A recent small group conversation discussed legalism in Christianity and other religions. A friend (Coralee) asked, "What is it about us that makes us want to make Rules?" My wife, Jan, later generalized this question to me as, "Is human rule-making due to our being made in the image of God? What human characteristics are due to us being in God's image?"
Genesis 1:27 says that God made mankind, male and female, in His image. If we are in the image of God, how does that manifest itself in our life and culture? And, recognizing the fall, what aspects of our life and culture are due to the fall, not to being in God's image?
As Jan and I discussed this, it is clear that some things do follow from God's image, as they are characteristics of both God and humans. Our desire for community is inherited from God; God desires our communion with Him and in Genesis 2 recognizes that Adam cannot be alone. Indeed, loneliness is torture to many of us; we all want to be part of a small commune!
Our creative desires come from God, the Creator. Our love of Beauty follows from the One who looked on His creation and said, "It is good." Indeed, most forms of art can be traced to our desire to Create Beauty.
In Genesis 1, God creates Structure out of Chaos; He organize the earth and nature, separating light from darkness, sky from sea. In my experiences in math and science, it is a natural human desire to classify and organize the world around us. It is from this structure that we put objects in boxes and create rules.
In Genesis 2: 19-20, God bring the animals to Adam and he names them. The Old Testament concept of "naming" implied some type of understanding or prediction about the object -- notice how Eve and other mothers name their sons! -- and so we see there the first step in cataloguing the world around us. Some might even argue that the biological process of taxonomy flows out of our image of God. (For example, see Taxonomic Theology: An Interdisciplinary Approach to a Biblical and Biological Theology of Naming by professors Stovell and Morris.)

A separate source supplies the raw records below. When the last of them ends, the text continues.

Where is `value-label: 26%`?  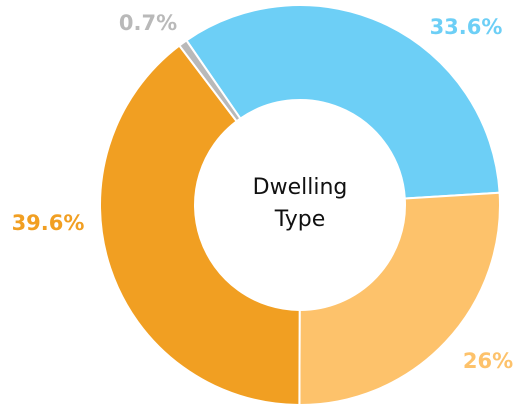 value-label: 26% is located at coordinates (488, 361).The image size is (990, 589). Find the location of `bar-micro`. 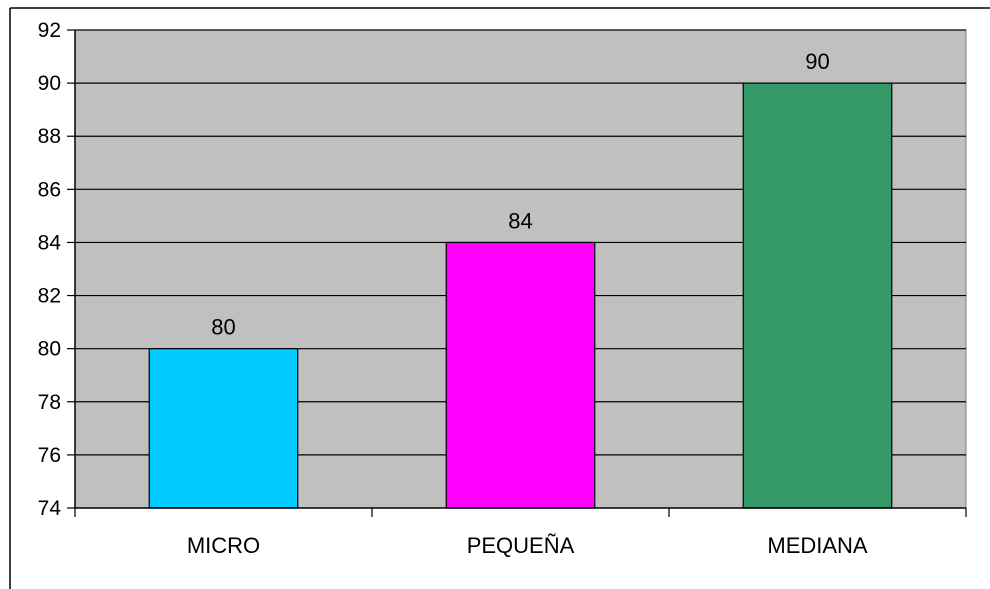

bar-micro is located at coordinates (224, 428).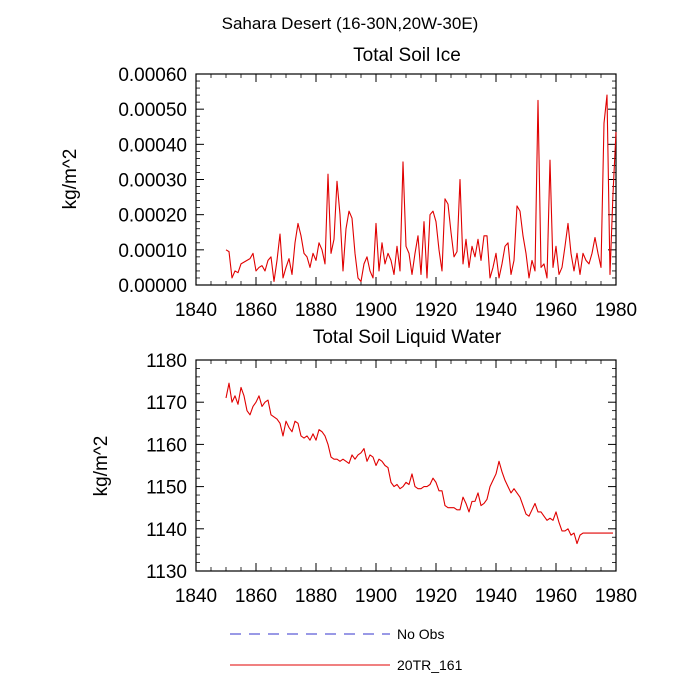  I want to click on soil-water-ytick-label: 1150, so click(166, 488).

Mankind's desire for justice come from God's Righteousness and from our recognition that people made in the image of God are invested with value and significance.
This video at the Bible Project argues that the prohibitions against idolatry (pervasive in the Old Testament) come from the fact that we are God's image! God has already made special images of Himself and it is us!
Wikipedia has an article in the Image of God. There it suggests three slightly different views of this concept: the Substantive, Relational and Functional. These are described there as:
"The Substantive view locates the image of God in shared characteristics between God and humanity such as rationality or morality. A Relational understanding argues that the image is found in human relationships with God and each other. A Functional view interprets the image of God as a role or function whereby humans act on God’s behalf and serve to represent God in the created order."
I argue that all three views are correct -- we receive rationality and morality (and creativity) from God and our desire for justice and community comes out of human relationships and our desire to represent God in these relationships.
In mathematics we describe functions as mapping one set into another; the elements in the second set, the range of the function, are the images of the first set. God has created a mapping into the brains (the intellect, soul, heart) of these little human beings so that we react in various ways that display that image. This mapping is not one-to-one; much is lost in that mapping, but in many ways our thoughts, our joys and creativity, our desire for justice, are all shadows of the mind of God!
A day will come when we leave these Shadowlands... but it is not yet.